Optimization
This topic provides a detailed examination of the optimization process. LeapLogic’s intelligent grammar engine identifies optimization opportunities at schema, and orchestration levels.
In this Topic:
Schema
Schema refers to how data is organized within a database. Optimizing schema is critical based on the complexity of the queries in the schema. By interpreting the input files, DDL files help in retrieving schema-level information and generating corresponding recommendations for the target. If the target is Databricks, the schema optimization strategies are Bloom Filter index, ZOrder index, partition by, tune based on workload, tune based on table size, and Compaction (bin-packing).
Schema optimization opportunities include:
- Increasing parallelism
- Joins and Update/Delete/Merge operations can be optimized
- Entity Name: Name of the entity.
- Bloom Filter Index: A Bloom filter index is a space-efficient data structure that enables data skipping on chosen columns, particularly for fields containing arbitrary text.
- ZOrder Index: ZORDER BY co-locates the column information in the same set of files. Co-locality is used by Delta Lake data-skipping algorithms to dramatically reduce the amount of data that needs to be read.
- Partition By: Partition based on the selected value.
- Tune Based on Workload: If a Delta table experiences frequent MERGE, UPDATE, or DELETE operation, then this helps to tune file sizes for rewrites by setting the table property delta.tuneFileSizesForRewrites.
- Tune Based on Table Sizes: Helps to configure the target file size based on source table size. For example, for 1 TB table size, the size of the target file should be 256 MB; for 10 TB, it should be 1 GB and likewise.
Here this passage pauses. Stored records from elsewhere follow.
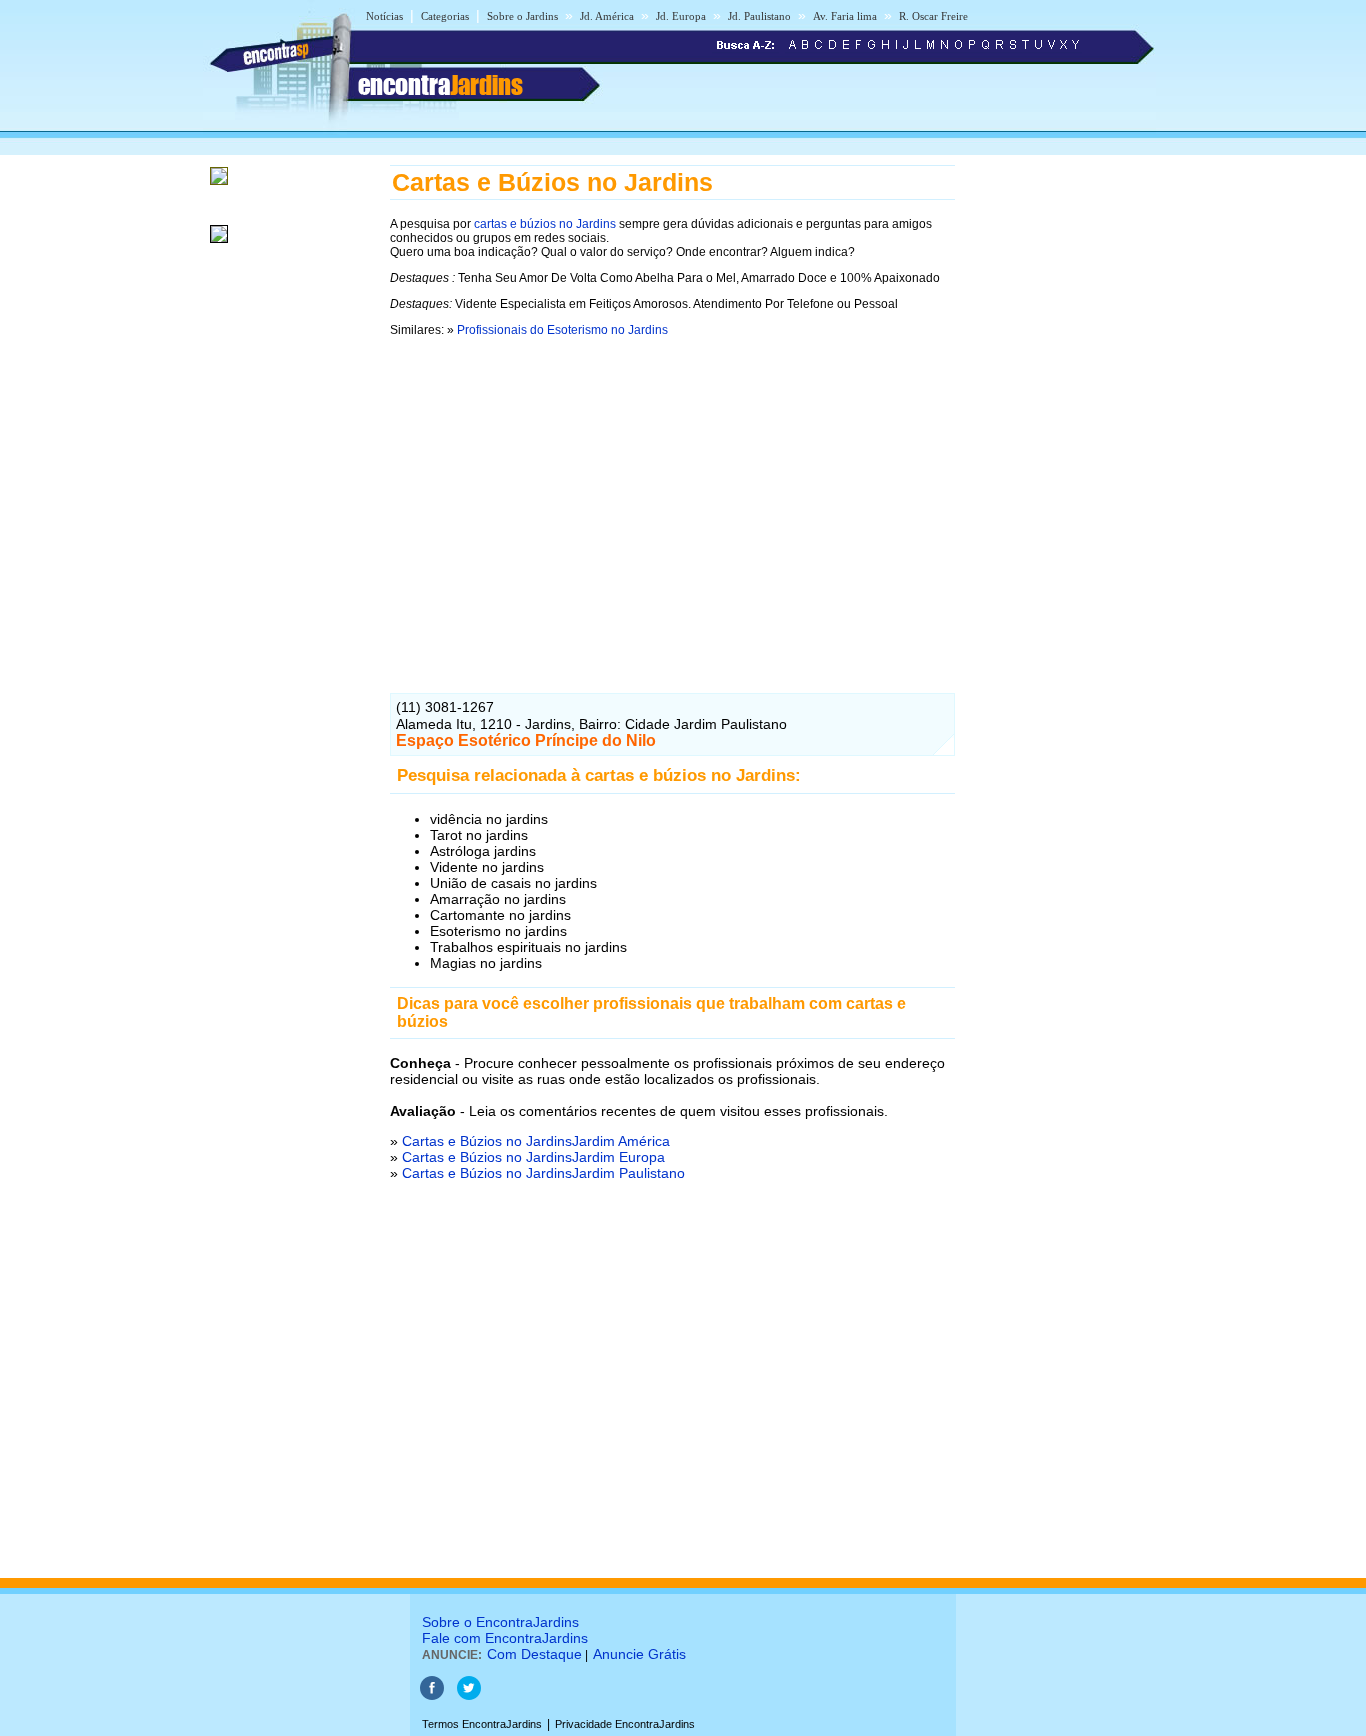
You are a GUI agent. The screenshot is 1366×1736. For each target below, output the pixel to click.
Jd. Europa (681, 16)
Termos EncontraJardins (482, 1724)
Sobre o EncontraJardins (500, 1622)
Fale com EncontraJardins (505, 1638)
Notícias (384, 16)
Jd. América (607, 16)
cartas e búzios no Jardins (545, 224)
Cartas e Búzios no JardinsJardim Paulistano (543, 1173)
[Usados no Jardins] (219, 244)
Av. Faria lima (845, 16)
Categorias (445, 16)
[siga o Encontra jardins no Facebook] (432, 1696)
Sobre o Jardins (522, 16)
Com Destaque (534, 1654)
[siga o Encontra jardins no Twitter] (469, 1696)
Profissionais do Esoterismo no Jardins (562, 330)
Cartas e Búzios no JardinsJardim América (536, 1141)
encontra (440, 85)
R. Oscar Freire (933, 16)
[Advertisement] (672, 489)
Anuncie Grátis (639, 1654)
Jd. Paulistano (759, 16)
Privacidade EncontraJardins (625, 1724)
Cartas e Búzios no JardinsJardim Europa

- Compaction (bin-packing): Delta Lake on Databricks improves the speed of read queries from a table by coalescing small files into larger ones.
- Data Source: Provides data source details.
- Entity Type: Displays the type of entities.
- Frequency of Use: Displays the frequency of table used.
- Transactional: Displays the number of data flow components that are used to perform sorting, merging, data cleansing and so on.
- Data Volume: Displays the quantity of data.
- Primary Key: To identify unique row in the table. It will not accept NULL values.
- Unique Key: To identify records in a table.
- Details: Provides additional details about the entities.
Orchestration
This section details data splits and recommends the maximum possible number of queries that can be executed in parallel for orchestration optimization.
Orchestration helps to easily manage workflows to accomplish a specific task. In orchestration, the independent queries of each file are divided into different splits that run in parallel to increase efficiency.
As per the above figure, the file contains 5 queries, with 1 split based on query dependency. By running the splits in parallel, we can enhance the performance and execution time.
To get more insight, navigate to Files‘ row > Number of splits row, you can view the query and graphical distribution of the statement type.
Orchestration’s GRAPH displays the dependencies between files, splits, and output tables. To get the dependency information regarding splits and queries, choose the preferred node.